Adam Frederic Dorin, MD, MBA, medical director and anesthesiologist of SHARP Grossmont Plaza Surgery Center and anesthesiologist at the Grossmont Hospital, Surgery Center and Women's Center in La Mesa, Calif., discusses trends impacting anesthesiology over the next year.
Q: What legislative trends do you see impacting anesthesiology over the next year?
Dr. Adam Dorin: Regardless of one's partisan position, it is important for the public and physicians to be honest about the impact of the [Patient Protection and Affordable Care Act] legislation on hospital-based medical professions such as anesthesiology. I might note, sadly, that even bodies that were ostensibly 'against' the PPACA, like the American Society of Anesthesiologists, did not speak up loudly enough against the new law before its passage. Whether their hesitancy was based in fear of the American Medical Association's power to influence the reimbursement billing codes for anesthesiology, or based on the same AMA fallacy that 'playing along' with the current presidential administration would reap benefits for their constituents in the long run, is unknown.
Here are the factors that could potentially destroy the practice of anesthesiology as a medical profession in America: The PPACA is intertwined with efforts to promote, create and implement ACOs in communities nationwide. ACOs, standing for accountable care organizations, are essentially mini-HMOs. These entities will require bundling of hospital-based services, and huge discounts to anesthesia reimbursements are expected, possibly pushing the profession into the category of mere 'employee status' (as with most CRNAs).

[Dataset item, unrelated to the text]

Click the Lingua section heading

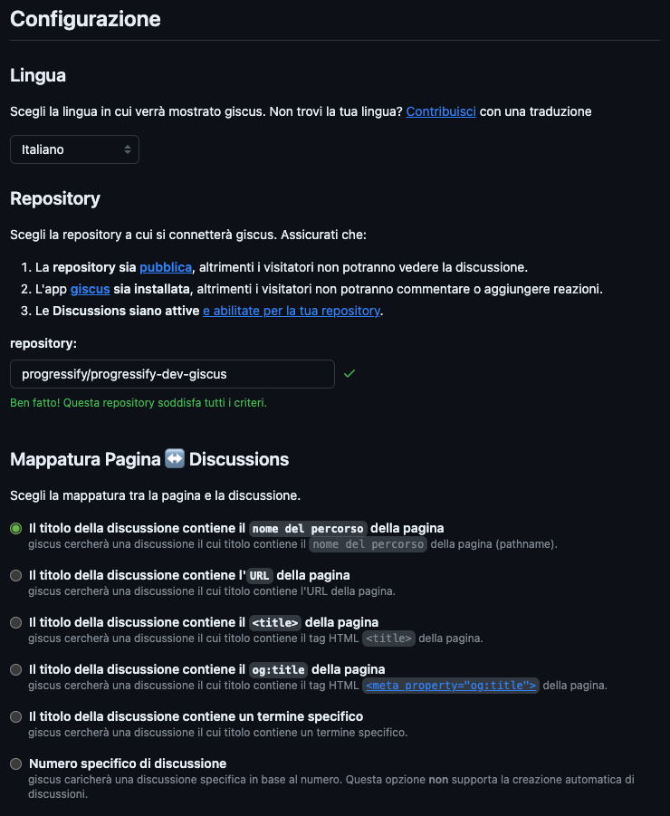point(38,75)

In doing so, there will be little incentive for the best and the brightest to continue to pursue the necessary medical school training, residency and board testing requirements of this challenging and demanding medical specialty. If anesthesiologists begin to decline in numbers [and] proficiency, all of medicine will suffer the great loss of these very crucial peri-operative, acute care, pain management and women's center physicians. I truly hope this never happens.
Furthermore, although likely heading for demise at the level of the Supreme Court — or to be dismantled by the next president, Congress and Senate 'trifecta' — the current PPACA law (and the push to implement its mandates in the face of overwhelming/majority opposition), with its IPAB and reductions in Medicare reimbursement, will put vital anesthetic services out of reach of many Americans.
Q: What new procedures and technologies are impacting anesthesia?
AD:
1. Surgical robots. There appears to be a growing push to further develop and implement 'robotic' surgical services for inpatient and outpatient settings. Some have argued that the cost/benefit ratio is not justified or supported in the context of our shrinking national healthcare budget. Most surgeons, however, argue that statistics for GYN and urologic surgical procedures utilizing the 'robot' result in decreased morbidities and shorter hospital stays for inpatient procedures such as hysterectomies and prostatectomies.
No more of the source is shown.